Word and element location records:
-- begin --

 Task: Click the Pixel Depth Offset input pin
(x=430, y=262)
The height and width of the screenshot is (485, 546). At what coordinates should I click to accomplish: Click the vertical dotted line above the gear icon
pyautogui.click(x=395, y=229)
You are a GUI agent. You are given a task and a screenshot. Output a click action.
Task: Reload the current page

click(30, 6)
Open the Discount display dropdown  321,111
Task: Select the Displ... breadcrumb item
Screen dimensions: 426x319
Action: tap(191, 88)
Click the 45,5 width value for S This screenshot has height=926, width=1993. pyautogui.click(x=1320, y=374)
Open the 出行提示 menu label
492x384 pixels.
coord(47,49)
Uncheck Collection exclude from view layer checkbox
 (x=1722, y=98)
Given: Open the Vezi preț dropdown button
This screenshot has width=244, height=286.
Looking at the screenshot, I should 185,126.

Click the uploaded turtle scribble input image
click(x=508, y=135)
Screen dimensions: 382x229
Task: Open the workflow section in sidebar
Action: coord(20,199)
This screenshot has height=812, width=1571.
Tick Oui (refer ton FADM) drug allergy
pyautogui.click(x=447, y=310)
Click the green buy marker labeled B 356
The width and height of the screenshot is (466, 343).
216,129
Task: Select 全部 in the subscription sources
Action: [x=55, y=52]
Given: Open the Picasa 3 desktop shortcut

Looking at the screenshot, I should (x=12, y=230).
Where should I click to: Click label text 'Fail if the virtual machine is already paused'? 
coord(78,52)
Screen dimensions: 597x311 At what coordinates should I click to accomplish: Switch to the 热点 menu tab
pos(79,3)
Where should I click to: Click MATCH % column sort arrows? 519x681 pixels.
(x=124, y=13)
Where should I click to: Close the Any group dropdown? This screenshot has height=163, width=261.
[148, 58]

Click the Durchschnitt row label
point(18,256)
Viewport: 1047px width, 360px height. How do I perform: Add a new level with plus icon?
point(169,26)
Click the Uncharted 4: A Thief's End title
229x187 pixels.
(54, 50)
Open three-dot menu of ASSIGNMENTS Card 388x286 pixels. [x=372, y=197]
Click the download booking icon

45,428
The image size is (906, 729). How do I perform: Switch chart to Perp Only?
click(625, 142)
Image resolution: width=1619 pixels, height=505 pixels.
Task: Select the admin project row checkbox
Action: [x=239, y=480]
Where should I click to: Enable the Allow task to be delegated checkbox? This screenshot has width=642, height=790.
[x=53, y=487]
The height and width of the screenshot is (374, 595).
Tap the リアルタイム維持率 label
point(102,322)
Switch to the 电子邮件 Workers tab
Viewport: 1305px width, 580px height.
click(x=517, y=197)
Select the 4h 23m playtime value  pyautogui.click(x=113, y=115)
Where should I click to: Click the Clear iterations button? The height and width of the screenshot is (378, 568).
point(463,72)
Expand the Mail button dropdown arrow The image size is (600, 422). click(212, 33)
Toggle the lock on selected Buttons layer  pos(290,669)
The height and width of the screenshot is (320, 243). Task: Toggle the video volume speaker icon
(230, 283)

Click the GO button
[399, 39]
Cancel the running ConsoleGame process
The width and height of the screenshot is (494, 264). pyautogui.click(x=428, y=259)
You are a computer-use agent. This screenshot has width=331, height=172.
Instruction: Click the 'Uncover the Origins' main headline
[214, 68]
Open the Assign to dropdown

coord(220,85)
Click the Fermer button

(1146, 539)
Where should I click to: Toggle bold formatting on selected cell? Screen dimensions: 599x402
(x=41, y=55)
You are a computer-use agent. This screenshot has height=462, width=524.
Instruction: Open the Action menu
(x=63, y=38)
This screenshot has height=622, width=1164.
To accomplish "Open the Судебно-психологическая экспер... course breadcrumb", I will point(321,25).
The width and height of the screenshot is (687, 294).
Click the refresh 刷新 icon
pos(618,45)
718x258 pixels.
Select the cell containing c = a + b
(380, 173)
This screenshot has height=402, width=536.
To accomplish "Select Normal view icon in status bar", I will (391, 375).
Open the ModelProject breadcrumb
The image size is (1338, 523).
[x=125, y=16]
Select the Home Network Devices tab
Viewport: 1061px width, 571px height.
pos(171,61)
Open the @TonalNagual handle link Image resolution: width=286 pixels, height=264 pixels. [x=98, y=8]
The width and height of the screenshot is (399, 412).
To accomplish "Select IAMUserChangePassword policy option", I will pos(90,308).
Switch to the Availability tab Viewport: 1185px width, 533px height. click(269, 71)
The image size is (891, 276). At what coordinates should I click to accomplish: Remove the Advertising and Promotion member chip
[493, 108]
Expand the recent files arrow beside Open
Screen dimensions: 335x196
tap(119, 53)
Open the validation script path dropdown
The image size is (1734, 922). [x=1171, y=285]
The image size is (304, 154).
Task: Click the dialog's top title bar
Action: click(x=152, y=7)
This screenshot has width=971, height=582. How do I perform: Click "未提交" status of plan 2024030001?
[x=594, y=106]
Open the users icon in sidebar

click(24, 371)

-- end --

§ **Aim of the task**:
Write out the lines again starting at "Open three-dot menu" and ending at "[x=53, y=487]", substituting "graph" for "chart" and keeping everything else unchanged.

§ **Exercise response**:
Open three-dot menu of ASSIGNMENTS Card 388x286 pixels. [x=372, y=197]
Click the download booking icon

45,428
The image size is (906, 729). How do I perform: Switch graph to Perp Only?
click(625, 142)
Image resolution: width=1619 pixels, height=505 pixels.
Task: Select the admin project row checkbox
Action: [x=239, y=480]
Where should I click to: Enable the Allow task to be delegated checkbox? This screenshot has width=642, height=790.
[x=53, y=487]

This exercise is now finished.